In particolare, il ragazzo ha parlato di una partitura presente su MuseScore, piattaforma dove gli utenti possono caricare e condividere spartiti. Uno strumento molto usato da chi studia musica, ma che non ha lo stesso peso di una fonte controllata per una prova nazionale.
Ed è proprio qui che la vicenda diventa più delicata. Perché una cosa è usare materiale online per esercitarsi a casa.
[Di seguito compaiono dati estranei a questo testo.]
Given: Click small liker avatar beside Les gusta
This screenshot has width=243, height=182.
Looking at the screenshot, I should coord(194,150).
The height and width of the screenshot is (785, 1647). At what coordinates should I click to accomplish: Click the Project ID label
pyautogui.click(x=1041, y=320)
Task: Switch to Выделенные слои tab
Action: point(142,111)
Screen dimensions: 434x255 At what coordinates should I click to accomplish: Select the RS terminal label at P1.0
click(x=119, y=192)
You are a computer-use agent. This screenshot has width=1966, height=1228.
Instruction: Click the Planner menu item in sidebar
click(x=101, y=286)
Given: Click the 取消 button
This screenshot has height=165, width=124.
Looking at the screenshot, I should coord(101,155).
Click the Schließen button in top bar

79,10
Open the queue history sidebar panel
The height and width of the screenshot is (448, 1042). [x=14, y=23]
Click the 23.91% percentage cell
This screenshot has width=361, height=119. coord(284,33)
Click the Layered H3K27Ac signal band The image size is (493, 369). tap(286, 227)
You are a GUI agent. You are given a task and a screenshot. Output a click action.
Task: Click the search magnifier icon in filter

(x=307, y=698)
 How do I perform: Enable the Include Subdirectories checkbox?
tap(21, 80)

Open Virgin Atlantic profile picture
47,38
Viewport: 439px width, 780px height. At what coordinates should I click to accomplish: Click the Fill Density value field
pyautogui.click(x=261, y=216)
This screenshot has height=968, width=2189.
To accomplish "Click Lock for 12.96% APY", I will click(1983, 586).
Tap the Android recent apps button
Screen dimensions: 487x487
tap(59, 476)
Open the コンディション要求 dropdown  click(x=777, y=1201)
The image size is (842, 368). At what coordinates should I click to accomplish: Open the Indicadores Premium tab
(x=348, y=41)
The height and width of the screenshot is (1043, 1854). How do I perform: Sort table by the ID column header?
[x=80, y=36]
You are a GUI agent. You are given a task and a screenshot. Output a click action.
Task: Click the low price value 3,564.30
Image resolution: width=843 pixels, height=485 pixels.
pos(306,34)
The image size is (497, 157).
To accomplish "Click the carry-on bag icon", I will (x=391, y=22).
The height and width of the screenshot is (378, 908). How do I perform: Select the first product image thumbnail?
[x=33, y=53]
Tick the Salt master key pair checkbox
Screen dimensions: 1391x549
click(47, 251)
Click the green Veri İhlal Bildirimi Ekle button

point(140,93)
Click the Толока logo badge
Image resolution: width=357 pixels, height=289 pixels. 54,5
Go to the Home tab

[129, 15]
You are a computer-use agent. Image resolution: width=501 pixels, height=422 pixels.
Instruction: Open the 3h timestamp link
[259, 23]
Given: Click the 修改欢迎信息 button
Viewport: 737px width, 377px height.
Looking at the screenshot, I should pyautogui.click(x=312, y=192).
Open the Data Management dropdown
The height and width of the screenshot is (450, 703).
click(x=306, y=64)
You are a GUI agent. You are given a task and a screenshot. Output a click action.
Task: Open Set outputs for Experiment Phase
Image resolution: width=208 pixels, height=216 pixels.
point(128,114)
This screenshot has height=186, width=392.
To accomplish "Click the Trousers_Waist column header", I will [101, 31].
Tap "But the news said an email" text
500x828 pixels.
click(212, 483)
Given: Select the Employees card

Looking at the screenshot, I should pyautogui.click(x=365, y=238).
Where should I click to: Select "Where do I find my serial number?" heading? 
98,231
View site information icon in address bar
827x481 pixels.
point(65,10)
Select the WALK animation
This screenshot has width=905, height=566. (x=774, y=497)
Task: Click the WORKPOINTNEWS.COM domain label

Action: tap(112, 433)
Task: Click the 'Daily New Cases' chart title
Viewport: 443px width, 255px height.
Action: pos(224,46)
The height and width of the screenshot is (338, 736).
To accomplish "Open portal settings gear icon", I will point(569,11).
Un’altra è ritrovarsi davanti una prova di Stato con uno spartito che, secondo uno studente, non sarebbe stato verificato con sufficiente attenzione.
La replica del Ministero: “Imprecisioni”, ma prova valida
Sulla vicenda è intervenuta Flaminia Giorda, dirigente del Ministero e responsabile della struttura tecnica degli Esami di Stato, intervistata da La Repubblica.
La posizione del Ministero è chiara: nella prova ci sarebbero state alcune “imprecisioni nella corrispondenza tra lo spartito e il brano suonato fornito in mp3”, ma queste non avrebbero compromesso l’esame.
Giorda ha infatti spiegato che tali imprecisioni “non hanno in alcun modo inficiato la validità della prova”.
Tradotto: per il Ministero, la prova resta valida. Nonostante le segnalazioni, gli errori non sarebbero stati tali da renderla irregolare o da giustificare un annullamento.